Matéria traduzida e adaptada do inglês, publicada pela matriz americana do Epoch Times.
O homem mais rico da China, Zhong Shanshan, apareceu recentemente numa entrevista à estatal China Central Television (CCTV). Apenas cinco meses antes, Zhong foi alvo de uma feroz reação online por parte dos nacionalistas chineses, que o acusaram de falta de lealdade ao seu país e de favorecer o Japão.
Zhong, 69 anos, é um bilionário que acumulou riqueza como fundador e presidente da Nongfu Spring, uma empresa de água engarrafada. A sua aparição numa entrevista televisiva nacional é vista como uma tentativa das autoridades chinesas de sinalizar o apoio do Partido Comunista Chinês (PCCh) ao setor privado e aumentar a confiança do público na economia chinesa, de acordo com observadores da China.
Durante a entrevista de uma hora em 10 de agosto, Zhong afirmou que estava confiante em seu futuro porque todo o dinheiro que ganhou era “limpo” ou livre de corrupção. Ele deu a entender que responderia aos desafios com esperança, acreditando que o amanhecer acabaria por nascer para pessoas como ele.

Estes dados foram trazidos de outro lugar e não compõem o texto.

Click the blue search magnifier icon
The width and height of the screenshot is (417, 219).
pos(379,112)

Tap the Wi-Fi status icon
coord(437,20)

Hu Liren, um antigo empresário de Xangai que agora reside nos Estados Unidos, considerou que a compreensão de Zhong sobre o sistema político da China era “ingênua” demais.
Christopher Balding, especialista em economia chinesa da Henry Jackson Society, um think tank com sede no Reino Unido, disse ao Epoch Times que o setor privado da China está “com profundo medo” e que a entrevista da CCTV com Zhong não aumentará a confiança na economia.
Na opinião de Hu, a China deveu o seu desenvolvimento aos empresários que revigoraram a economia. Ele acrescentou que o setor privado é uma utilidade para o PCCh porque a propriedade pública ainda é o objetivo do Partido, e a entrevista de Zhong é outra manifestação disso.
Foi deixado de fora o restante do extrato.